A peek into the world of drone operators, including one who couldn't continue being one.
A soldier sets out to graduate at the top of his class. He succeeds, and he becomes a drone pilot working with a special unit of the United States Air Force in New Mexico. He kills dozens of people. But then, one day, he realizes that he can't do it anymore.
The container is filled with the humming of computers. It's the brain of a drone, known as a cockpit in Air Force parlance. But the pilots in the container aren't flying through the air. They're just sitting at the controls.
Bryant was one of them, and he remembers one incident very clearly when a Predator drone was circling in a figure-eight pattern in the sky above Afghanistan, more than 10,000 kilometers (6,250 miles) away.

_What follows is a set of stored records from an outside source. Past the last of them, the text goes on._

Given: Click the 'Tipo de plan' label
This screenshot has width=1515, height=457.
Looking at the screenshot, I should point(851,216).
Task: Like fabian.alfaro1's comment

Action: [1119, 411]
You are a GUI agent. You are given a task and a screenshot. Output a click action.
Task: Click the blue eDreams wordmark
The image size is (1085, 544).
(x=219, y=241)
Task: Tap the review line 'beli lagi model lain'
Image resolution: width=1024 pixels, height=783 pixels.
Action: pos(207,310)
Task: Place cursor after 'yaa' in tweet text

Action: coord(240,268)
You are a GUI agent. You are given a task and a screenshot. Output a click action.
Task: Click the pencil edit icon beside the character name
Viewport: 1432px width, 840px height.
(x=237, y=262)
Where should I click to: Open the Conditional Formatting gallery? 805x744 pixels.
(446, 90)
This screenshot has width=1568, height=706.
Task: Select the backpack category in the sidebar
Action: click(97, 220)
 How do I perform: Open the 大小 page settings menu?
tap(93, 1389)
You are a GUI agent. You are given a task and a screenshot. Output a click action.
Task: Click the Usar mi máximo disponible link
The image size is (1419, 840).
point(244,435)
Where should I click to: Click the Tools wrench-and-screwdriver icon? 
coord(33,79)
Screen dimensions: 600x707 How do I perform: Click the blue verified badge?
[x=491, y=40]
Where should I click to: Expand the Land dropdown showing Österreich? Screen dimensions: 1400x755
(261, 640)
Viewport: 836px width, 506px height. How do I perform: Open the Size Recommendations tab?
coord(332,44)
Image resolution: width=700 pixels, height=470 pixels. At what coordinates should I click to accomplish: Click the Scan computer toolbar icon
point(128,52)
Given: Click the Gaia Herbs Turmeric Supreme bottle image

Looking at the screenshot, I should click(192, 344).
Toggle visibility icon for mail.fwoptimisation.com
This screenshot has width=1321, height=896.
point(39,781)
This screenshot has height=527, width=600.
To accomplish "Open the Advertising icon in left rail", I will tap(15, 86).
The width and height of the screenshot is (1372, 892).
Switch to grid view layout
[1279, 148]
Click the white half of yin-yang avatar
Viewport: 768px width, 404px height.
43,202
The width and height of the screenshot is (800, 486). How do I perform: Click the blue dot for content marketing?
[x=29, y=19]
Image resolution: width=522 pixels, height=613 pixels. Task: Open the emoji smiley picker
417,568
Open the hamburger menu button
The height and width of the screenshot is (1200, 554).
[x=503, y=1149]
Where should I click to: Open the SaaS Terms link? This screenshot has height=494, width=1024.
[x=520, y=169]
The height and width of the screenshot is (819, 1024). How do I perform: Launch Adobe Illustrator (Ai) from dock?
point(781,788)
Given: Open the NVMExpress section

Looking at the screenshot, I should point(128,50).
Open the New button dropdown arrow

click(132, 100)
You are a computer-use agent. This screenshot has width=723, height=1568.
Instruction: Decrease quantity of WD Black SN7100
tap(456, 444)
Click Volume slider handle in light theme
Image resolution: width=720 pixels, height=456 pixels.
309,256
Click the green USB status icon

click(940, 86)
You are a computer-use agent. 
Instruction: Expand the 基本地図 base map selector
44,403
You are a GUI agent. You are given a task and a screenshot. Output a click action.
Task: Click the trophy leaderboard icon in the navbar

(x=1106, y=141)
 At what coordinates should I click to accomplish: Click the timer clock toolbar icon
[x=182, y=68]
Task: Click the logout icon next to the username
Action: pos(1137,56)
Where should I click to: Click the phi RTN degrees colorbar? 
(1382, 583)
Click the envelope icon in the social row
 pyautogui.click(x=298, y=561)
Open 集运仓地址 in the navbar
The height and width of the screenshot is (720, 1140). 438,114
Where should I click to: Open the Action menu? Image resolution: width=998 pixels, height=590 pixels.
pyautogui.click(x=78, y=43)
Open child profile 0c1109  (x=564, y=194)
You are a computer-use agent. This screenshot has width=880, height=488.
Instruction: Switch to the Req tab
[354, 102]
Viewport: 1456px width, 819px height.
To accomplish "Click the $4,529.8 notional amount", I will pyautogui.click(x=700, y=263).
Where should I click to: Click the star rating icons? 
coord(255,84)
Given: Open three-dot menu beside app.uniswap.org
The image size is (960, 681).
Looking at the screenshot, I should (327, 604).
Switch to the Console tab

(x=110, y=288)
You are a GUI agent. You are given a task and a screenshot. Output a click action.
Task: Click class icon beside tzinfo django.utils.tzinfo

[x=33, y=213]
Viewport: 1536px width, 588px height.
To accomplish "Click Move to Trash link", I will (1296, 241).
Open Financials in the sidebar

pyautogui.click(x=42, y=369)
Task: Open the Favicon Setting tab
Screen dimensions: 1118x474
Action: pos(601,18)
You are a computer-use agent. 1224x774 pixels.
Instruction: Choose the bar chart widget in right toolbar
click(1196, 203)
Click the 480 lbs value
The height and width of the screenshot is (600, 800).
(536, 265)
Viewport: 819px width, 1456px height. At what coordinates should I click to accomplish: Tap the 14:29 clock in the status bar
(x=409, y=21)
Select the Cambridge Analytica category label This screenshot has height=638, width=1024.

There was a flat-roofed house made of mud, with a shed used to hold goats in the crosshairs, as Bryant recalls. When he received the order to fire, he pressed a button with his left hand and marked the roof with a laser. The pilot sitting next to him pressed the trigger on a joystick, causing the drone to launch a Hellfire missile. There were 16 seconds left until impact ... Suddenly a child walked around the corner, he says.
More here. Nearly four years ago, I commented on a related post that "this robotics led war has the potential for significantly altering the debate: the costs of war are dramatically different to one side (fewer dead soldiers and injured veterans, for instance), which will tend to lower political resistance to war. It can be mobilized stealthily and conducted below the media radar, so to speak. Also radically different will be the experience of war (fought by remote control from suburban offices), redefining things like heroism and courage in combat, or loss and suffering. Welcome to a brave new world for war".